**Data lines**.
────────────────────

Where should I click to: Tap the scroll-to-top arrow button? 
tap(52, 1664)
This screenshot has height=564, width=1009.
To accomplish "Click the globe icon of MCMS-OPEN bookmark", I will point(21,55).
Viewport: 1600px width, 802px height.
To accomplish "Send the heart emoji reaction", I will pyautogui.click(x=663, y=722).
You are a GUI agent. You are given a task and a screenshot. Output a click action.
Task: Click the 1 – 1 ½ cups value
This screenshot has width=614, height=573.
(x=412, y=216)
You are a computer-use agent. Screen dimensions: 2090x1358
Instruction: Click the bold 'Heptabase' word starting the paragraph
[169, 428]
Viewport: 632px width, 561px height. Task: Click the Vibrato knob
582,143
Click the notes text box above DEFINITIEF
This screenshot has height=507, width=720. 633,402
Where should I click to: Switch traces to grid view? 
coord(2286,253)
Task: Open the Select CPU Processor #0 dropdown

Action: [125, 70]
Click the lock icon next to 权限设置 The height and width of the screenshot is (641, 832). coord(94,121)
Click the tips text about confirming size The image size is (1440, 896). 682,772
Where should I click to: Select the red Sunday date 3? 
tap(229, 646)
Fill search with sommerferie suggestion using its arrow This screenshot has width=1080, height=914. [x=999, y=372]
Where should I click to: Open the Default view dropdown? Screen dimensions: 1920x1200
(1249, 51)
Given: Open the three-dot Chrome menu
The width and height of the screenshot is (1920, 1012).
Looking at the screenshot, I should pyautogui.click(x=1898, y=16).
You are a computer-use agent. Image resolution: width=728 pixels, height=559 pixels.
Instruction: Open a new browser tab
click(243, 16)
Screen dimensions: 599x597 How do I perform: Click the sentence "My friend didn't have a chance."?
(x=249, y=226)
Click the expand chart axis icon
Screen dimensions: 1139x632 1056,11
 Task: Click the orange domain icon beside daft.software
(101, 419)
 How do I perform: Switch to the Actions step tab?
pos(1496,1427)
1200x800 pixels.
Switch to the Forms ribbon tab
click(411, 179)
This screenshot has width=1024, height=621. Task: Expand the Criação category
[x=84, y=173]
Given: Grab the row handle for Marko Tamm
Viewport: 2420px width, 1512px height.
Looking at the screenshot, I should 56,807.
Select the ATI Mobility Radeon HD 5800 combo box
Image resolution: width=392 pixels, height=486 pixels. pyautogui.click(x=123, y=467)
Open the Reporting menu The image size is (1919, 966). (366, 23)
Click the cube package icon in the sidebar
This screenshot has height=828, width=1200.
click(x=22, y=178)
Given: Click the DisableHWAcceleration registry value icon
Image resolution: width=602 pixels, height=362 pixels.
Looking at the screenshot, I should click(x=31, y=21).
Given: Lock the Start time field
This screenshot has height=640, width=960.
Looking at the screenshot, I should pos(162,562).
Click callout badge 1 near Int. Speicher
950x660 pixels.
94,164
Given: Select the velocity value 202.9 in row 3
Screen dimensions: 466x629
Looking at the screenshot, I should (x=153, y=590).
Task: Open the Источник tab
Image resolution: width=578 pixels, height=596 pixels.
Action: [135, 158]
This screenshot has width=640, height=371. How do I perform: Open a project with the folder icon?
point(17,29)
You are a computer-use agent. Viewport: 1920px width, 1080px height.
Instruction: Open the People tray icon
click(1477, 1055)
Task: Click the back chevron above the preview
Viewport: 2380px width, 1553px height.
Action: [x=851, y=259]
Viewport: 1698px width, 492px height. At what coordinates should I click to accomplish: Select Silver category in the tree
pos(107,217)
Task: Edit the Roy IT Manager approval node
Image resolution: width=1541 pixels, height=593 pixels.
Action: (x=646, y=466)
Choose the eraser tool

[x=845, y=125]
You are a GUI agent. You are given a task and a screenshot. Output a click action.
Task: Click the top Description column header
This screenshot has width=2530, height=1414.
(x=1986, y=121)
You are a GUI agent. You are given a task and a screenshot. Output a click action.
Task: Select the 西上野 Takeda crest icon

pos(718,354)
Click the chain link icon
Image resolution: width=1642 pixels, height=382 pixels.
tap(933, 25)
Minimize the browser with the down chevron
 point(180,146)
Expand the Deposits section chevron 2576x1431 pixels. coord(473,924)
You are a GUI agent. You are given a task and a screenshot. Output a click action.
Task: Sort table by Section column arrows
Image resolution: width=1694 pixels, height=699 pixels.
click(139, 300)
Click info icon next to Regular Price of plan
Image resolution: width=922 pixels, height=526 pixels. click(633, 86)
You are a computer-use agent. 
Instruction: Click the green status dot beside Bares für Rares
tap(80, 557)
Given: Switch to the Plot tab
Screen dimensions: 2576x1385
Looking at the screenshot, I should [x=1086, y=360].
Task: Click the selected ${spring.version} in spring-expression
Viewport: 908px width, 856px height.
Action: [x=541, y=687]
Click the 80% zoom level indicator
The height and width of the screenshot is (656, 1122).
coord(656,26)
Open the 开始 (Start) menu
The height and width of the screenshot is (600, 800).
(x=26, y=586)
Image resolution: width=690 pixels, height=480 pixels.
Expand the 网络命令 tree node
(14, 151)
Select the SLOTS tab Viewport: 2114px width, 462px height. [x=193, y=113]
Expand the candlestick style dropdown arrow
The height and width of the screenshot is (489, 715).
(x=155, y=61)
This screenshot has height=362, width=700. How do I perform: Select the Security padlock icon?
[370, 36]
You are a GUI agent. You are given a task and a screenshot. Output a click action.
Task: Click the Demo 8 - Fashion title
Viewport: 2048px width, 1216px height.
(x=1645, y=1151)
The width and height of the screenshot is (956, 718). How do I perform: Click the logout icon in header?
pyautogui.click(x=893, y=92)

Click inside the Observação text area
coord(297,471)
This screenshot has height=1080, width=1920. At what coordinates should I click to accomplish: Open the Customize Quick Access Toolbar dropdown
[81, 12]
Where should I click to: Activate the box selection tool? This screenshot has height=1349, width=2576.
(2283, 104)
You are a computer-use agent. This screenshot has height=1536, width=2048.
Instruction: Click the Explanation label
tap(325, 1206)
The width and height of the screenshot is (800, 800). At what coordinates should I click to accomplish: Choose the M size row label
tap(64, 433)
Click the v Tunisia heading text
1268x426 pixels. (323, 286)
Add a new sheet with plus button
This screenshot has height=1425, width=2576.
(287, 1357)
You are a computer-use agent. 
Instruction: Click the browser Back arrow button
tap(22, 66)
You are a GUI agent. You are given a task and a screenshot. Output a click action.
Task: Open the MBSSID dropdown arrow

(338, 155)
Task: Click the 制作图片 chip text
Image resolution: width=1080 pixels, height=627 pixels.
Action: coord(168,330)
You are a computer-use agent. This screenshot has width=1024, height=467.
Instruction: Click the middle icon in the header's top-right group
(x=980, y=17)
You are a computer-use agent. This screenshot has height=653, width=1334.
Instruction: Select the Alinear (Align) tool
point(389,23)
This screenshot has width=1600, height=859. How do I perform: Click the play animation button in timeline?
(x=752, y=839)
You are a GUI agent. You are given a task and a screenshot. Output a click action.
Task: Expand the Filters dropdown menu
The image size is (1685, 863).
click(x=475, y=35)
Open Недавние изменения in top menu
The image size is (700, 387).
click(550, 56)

────────────────────

Format every line of the rows above as a JSON list of strings, one string per line, leaving out blank lines.

[
  "Where should I click to: Tap the scroll-to-top arrow button? ",
  "tap(52, 1664)",
  "This screenshot has height=564, width=1009.",
  "To accomplish \"Click the globe icon of MCMS-OPEN bookmark\", I will point(21,55).",
  "Viewport: 1600px width, 802px height.",
  "To accomplish \"Send the heart emoji reaction\", I will pyautogui.click(x=663, y=722).",
  "You are a GUI agent. You are given a task and a screenshot. Output a click action.",
  "Task: Click the 1 – 1 ½ cups value",
  "This screenshot has width=614, height=573.",
  "(x=412, y=216)",
  "You are a computer-use agent. Screen dimensions: 2090x1358",
  "Instruction: Click the bold 'Heptabase' word starting the paragraph",
  "[169, 428]",
  "Viewport: 632px width, 561px height. Task: Click the Vibrato knob",
  "582,143",
  "Click the notes text box above DEFINITIEF",
  "This screenshot has height=507, width=720. 633,402",
  "Where should I click to: Switch traces to grid view? ",
  "coord(2286,253)",
  "Task: Open the Select CPU Processor #0 dropdown",
  "Action: [125, 70]",
  "Click the lock icon next to 权限设置 The height and width of the screenshot is (641, 832). coord(94,121)",
  "Click the tips text about confirming size The image size is (1440, 896). 682,772",
  "Where should I click to: Select the red Sunday date 3? ",
  "tap(229, 646)",
  "Fill search with sommerferie suggestion using its arrow This screenshot has width=1080, height=914. [x=999, y=372]",
  "Where should I click to: Open the Default view dropdown? Screen dimensions: 1920x1200",
  "(1249, 51)",
  "Given: Open the three-dot Chrome menu",
  "The width and height of the screenshot is (1920, 1012).",
  "Looking at the screenshot, I should pyautogui.click(x=1898, y=16).",
  "You are a computer-use agent. Image resolution: width=728 pixels, height=559 pixels.",
  "Instruction: Open a new browser tab",
  "click(243, 16)",
  "Screen dimensions: 599x597 How do I perform: Click the sentence \"My friend didn't have a chance.\"?",
  "(x=249, y=226)",
  "Click the expand chart axis icon",
  "Screen dimensions: 1139x632 1056,11",
  " Task: Click the orange domain icon beside daft.software",
  "(101, 419)",
  " How do I perform: Switch to the Actions step tab?",
  "pos(1496,1427)",
  "1200x800 pixels.",
  "Switch to the Forms ribbon tab",
  "click(411, 179)",
  "This screenshot has width=1024, height=621. Task: Expand the Criação category",
  "[x=84, y=173]",
  "Given: Grab the row handle for Marko Tamm",
  "Viewport: 2420px width, 1512px height.",
  "Looking at the screenshot, I should 56,807.",
  "Select the ATI Mobility Radeon HD 5800 combo box",
  "Image resolution: width=392 pixels, height=486 pixels. pyautogui.click(x=123, y=467)",
  "Open the Reporting menu The image size is (1919, 966). (366, 23)",
  "Click the cube package icon in the sidebar",
  "This screenshot has height=828, width=1200.",
  "click(x=22, y=178)",
  "Given: Click the DisableHWAcceleration registry value icon",
  "Image resolution: width=602 pixels, height=362 pixels.",
  "Looking at the screenshot, I should click(x=31, y=21).",
  "Given: Lock the Start time field",
  "This screenshot has height=640, width=960.",
  "Looking at the screenshot, I should pos(162,562).",
  "Click callout badge 1 near Int. Speicher",
  "950x660 pixels.",
  "94,164",
  "Given: Select the velocity value 202.9 in row 3",
  "Screen dimensions: 466x629",
  "Looking at the screenshot, I should (x=153, y=590).",
  "Task: Open the Источник tab",
  "Image resolution: width=578 pixels, height=596 pixels.",
  "Action: [135, 158]",
  "This screenshot has width=640, height=371. How do I perform: Open a project with the folder icon?",
  "point(17,29)",
  "You are a computer-use agent. Viewport: 1920px width, 1080px height.",
  "Instruction: Open the People tray icon",
  "click(1477, 1055)",
  "Task: Click the back chevron above the preview",
  "Viewport: 2380px width, 1553px height.",
  "Action: [x=851, y=259]",
  "Viewport: 1698px width, 492px height. At what coordinates should I click to accomplish: Select Silver category in the tree",
  "pos(107,217)",
  "Task: Edit the Roy IT Manager approval node",
  "Image resolution: width=1541 pixels, height=593 pixels.",
  "Action: (x=646, y=466)",
  "Choose the eraser tool",
  "[x=845, y=125]",
  "You are a GUI agent. You are given a task and a screenshot. Output a click action.",
  "Task: Click the top Description column header",
  "This screenshot has width=2530, height=1414.",
  "(x=1986, y=121)",
  "You are a GUI agent. You are given a task and a screenshot. Output a click action.",
  "Task: Select the 西上野 Takeda crest icon",
  "pos(718,354)",
  "Click the chain link icon",
  "Image resolution: width=1642 pixels, height=382 pixels.",
  "tap(933, 25)",
  "Minimize the browser with the down chevron",
  " point(180,146)",
  "Expand the Deposits section chevron 2576x1431 pixels. coord(473,924)",
  "You are a GUI agent. You are given a task and a screenshot. Output a click action.",
  "Task: Sort table by Section column arrows",
  "Image resolution: width=1694 pixels, height=699 pixels.",
  "click(139, 300)",
  "Click info icon next to Regular Price of plan",
  "Image resolution: width=922 pixels, height=526 pixels. click(633, 86)",
  "You are a computer-use agent. ",
  "Instruction: Click the green status dot beside Bares für Rares",
  "tap(80, 557)",
  "Given: Switch to the Plot tab",
  "Screen dimensions: 2576x1385",
  "Looking at the screenshot, I should [x=1086, y=360].",
  "Task: Click the selected ${spring.version} in spring-expression",
  "Viewport: 908px width, 856px height.",
  "Action: [x=541, y=687]",
  "Click the 80% zoom level indicator",
  "The height and width of the screenshot is (656, 1122).",
  "coord(656,26)",
  "Open the 开始 (Start) menu",
  "The height and width of the screenshot is (600, 800).",
  "(x=26, y=586)",
  "Image resolution: width=690 pixels, height=480 pixels.",
  "Expand the 网络命令 tree node",
  "(14, 151)",
  "Select the SLOTS tab Viewport: 2114px width, 462px height. [x=193, y=113]",
  "Expand the candlestick style dropdown arrow",
  "The height and width of the screenshot is (489, 715).",
  "(x=155, y=61)",
  "This screenshot has height=362, width=700. How do I perform: Select the Security padlock icon?",
  "[370, 36]",
  "You are a GUI agent. You are given a task and a screenshot. Output a click action.",
  "Task: Click the Demo 8 - Fashion title",
  "Viewport: 2048px width, 1216px height.",
  "(x=1645, y=1151)",
  "The width and height of the screenshot is (956, 718). How do I perform: Click the logout icon in header?",
  "pyautogui.click(x=893, y=92)",
  "Click inside the Observação text area",
  "coord(297,471)",
  "This screenshot has height=1080, width=1920. At what coordinates should I click to accomplish: Open the Customize Quick Access Toolbar dropdown",
  "[81, 12]",
  "Where should I click to: Activate the box selection tool? This screenshot has height=1349, width=2576.",
  "(2283, 104)",
  "You are a computer-use agent. This screenshot has height=1536, width=2048.",
  "Instruction: Click the Explanation label",
  "tap(325, 1206)",
  "The width and height of the screenshot is (800, 800). At what coordinates should I click to accomplish: Choose the M size row label",
  "tap(64, 433)",
  "Click the v Tunisia heading text",
  "1268x426 pixels. (323, 286)",
  "Add a new sheet with plus button",
  "This screenshot has height=1425, width=2576.",
  "(287, 1357)",
  "You are a computer-use agent. ",
  "Instruction: Click the browser Back arrow button",
  "tap(22, 66)",
  "You are a GUI agent. You are given a task and a screenshot. Output a click action.",
  "Task: Open the MBSSID dropdown arrow",
  "(338, 155)",
  "Task: Click the 制作图片 chip text",
  "Image resolution: width=1080 pixels, height=627 pixels.",
  "Action: coord(168,330)",
  "You are a computer-use agent. This screenshot has width=1024, height=467.",
  "Instruction: Click the middle icon in the header's top-right group",
  "(x=980, y=17)",
  "You are a computer-use agent. This screenshot has height=653, width=1334.",
  "Instruction: Select the Alinear (Align) tool",
  "point(389,23)",
  "This screenshot has width=1600, height=859. How do I perform: Click the play animation button in timeline?",
  "(x=752, y=839)",
  "You are a GUI agent. You are given a task and a screenshot. Output a click action.",
  "Task: Expand the Filters dropdown menu",
  "The image size is (1685, 863).",
  "click(x=475, y=35)",
  "Open Недавние изменения in top menu",
  "The image size is (700, 387).",
  "click(550, 56)"
]